BEGIN
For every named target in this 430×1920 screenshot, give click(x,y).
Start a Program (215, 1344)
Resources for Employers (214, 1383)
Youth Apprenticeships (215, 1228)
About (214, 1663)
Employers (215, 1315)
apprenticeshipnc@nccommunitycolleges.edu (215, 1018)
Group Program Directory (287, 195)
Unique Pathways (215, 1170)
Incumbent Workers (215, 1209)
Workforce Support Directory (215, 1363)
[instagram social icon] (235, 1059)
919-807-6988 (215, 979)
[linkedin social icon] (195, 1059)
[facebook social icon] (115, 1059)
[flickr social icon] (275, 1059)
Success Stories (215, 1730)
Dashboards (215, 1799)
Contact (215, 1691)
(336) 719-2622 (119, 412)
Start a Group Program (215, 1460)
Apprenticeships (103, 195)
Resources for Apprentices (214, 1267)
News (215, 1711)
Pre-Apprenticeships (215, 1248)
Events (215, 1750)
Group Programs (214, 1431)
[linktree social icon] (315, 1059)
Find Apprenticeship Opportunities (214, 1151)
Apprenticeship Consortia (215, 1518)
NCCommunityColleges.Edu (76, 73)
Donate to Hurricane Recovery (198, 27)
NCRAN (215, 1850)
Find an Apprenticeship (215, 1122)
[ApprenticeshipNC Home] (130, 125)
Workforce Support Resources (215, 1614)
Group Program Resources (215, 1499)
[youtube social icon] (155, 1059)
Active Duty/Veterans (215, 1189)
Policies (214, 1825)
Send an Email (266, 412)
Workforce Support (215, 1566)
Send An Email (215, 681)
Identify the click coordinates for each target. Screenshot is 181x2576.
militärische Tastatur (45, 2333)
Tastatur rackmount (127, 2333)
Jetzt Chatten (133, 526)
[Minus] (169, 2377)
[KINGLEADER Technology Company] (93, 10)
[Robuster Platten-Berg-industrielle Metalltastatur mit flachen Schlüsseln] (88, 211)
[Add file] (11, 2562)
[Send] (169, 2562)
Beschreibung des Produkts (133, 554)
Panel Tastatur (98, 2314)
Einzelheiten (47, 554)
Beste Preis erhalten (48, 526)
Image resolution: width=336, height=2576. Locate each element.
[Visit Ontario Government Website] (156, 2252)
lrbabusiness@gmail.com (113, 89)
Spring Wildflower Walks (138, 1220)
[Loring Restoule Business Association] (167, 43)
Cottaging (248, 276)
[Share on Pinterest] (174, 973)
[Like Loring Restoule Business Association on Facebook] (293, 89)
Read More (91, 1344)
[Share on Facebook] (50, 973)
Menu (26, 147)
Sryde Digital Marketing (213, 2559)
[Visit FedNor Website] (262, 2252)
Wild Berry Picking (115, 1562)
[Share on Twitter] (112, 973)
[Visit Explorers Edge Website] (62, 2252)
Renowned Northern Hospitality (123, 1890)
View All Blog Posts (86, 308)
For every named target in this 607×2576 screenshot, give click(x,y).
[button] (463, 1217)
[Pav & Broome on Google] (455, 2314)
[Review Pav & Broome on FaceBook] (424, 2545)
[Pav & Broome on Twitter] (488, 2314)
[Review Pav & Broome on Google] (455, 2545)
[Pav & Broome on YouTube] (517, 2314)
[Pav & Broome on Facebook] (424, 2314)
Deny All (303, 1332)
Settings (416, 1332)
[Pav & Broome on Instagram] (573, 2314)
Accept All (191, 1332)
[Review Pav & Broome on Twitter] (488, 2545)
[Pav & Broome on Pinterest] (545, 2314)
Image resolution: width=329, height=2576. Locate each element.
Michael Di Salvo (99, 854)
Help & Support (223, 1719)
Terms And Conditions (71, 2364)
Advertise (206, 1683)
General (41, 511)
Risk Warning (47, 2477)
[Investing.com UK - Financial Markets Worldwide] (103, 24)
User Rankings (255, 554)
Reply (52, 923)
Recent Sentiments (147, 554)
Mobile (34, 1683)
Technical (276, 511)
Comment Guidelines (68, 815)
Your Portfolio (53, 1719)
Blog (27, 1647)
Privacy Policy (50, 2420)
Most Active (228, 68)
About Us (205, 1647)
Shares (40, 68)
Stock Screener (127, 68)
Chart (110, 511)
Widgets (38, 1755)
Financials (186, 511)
END
Out of the data above, set down the lines from the one with "Group Program Directory (287, 195)" to the one with "Send An Email (215, 681)", both included, exactly as written and with no additions.

**Expected answer:**
Group Program Directory (287, 195)
Unique Pathways (215, 1170)
Incumbent Workers (215, 1209)
Workforce Support Directory (215, 1363)
[instagram social icon] (235, 1059)
919-807-6988 (215, 979)
[linkedin social icon] (195, 1059)
[facebook social icon] (115, 1059)
[flickr social icon] (275, 1059)
Success Stories (215, 1730)
Dashboards (215, 1799)
Contact (215, 1691)
(336) 719-2622 (119, 412)
Start a Group Program (215, 1460)
Apprenticeships (103, 195)
Resources for Apprentices (214, 1267)
News (215, 1711)
Pre-Apprenticeships (215, 1248)
Events (215, 1750)
Group Programs (214, 1431)
[linktree social icon] (315, 1059)
Find Apprenticeship Opportunities (214, 1151)
Apprenticeship Consortia (215, 1518)
NCCommunityColleges.Edu (76, 73)
Donate to Hurricane Recovery (198, 27)
NCRAN (215, 1850)
Find an Apprenticeship (215, 1122)
[ApprenticeshipNC Home] (130, 125)
Workforce Support Resources (215, 1614)
Group Program Resources (215, 1499)
[youtube social icon] (155, 1059)
Active Duty/Veterans (215, 1189)
Policies (214, 1825)
Send an Email (266, 412)
Workforce Support (215, 1566)
Send An Email (215, 681)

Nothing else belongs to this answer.